WHAT TO PRODUCE: The answer must be an exact copy of the lines from the one holding "View All recent orders" through the final line of the entries, and nothing else.

DATA SUPPLIED:
◇ ◇ ◇

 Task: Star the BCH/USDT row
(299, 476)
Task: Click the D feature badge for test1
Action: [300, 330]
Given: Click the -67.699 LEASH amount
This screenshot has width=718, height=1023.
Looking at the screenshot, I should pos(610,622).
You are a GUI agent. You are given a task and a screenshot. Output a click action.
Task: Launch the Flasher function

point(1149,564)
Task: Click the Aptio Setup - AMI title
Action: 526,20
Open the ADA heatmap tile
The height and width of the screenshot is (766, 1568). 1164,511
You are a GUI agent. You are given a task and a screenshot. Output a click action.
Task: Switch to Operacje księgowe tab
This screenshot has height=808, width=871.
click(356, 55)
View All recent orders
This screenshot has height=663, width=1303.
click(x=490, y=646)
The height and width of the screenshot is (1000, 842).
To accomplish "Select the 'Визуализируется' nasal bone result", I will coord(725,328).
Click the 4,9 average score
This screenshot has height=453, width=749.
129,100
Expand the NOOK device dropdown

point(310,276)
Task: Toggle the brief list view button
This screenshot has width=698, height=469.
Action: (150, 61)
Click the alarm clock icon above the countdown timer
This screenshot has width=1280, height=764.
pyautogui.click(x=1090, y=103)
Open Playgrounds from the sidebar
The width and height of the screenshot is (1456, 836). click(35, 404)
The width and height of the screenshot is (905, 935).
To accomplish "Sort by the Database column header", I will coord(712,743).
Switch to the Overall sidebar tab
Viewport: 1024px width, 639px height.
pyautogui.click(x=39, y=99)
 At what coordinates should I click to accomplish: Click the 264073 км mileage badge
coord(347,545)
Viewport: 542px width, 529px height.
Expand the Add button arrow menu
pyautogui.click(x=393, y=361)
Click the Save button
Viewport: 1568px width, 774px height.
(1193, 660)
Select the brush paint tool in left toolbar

◇ ◇ ◇

WRITTEN ANSWER:
View All recent orders
This screenshot has height=663, width=1303.
click(x=490, y=646)
The height and width of the screenshot is (1000, 842).
To accomplish "Select the 'Визуализируется' nasal bone result", I will coord(725,328).
Click the 4,9 average score
This screenshot has height=453, width=749.
129,100
Expand the NOOK device dropdown

point(310,276)
Task: Toggle the brief list view button
This screenshot has width=698, height=469.
Action: (150, 61)
Click the alarm clock icon above the countdown timer
This screenshot has width=1280, height=764.
pyautogui.click(x=1090, y=103)
Open Playgrounds from the sidebar
The width and height of the screenshot is (1456, 836). click(35, 404)
The width and height of the screenshot is (905, 935).
To accomplish "Sort by the Database column header", I will coord(712,743).
Switch to the Overall sidebar tab
Viewport: 1024px width, 639px height.
pyautogui.click(x=39, y=99)
 At what coordinates should I click to accomplish: Click the 264073 км mileage badge
coord(347,545)
Viewport: 542px width, 529px height.
Expand the Add button arrow menu
pyautogui.click(x=393, y=361)
Click the Save button
Viewport: 1568px width, 774px height.
(1193, 660)
Select the brush paint tool in left toolbar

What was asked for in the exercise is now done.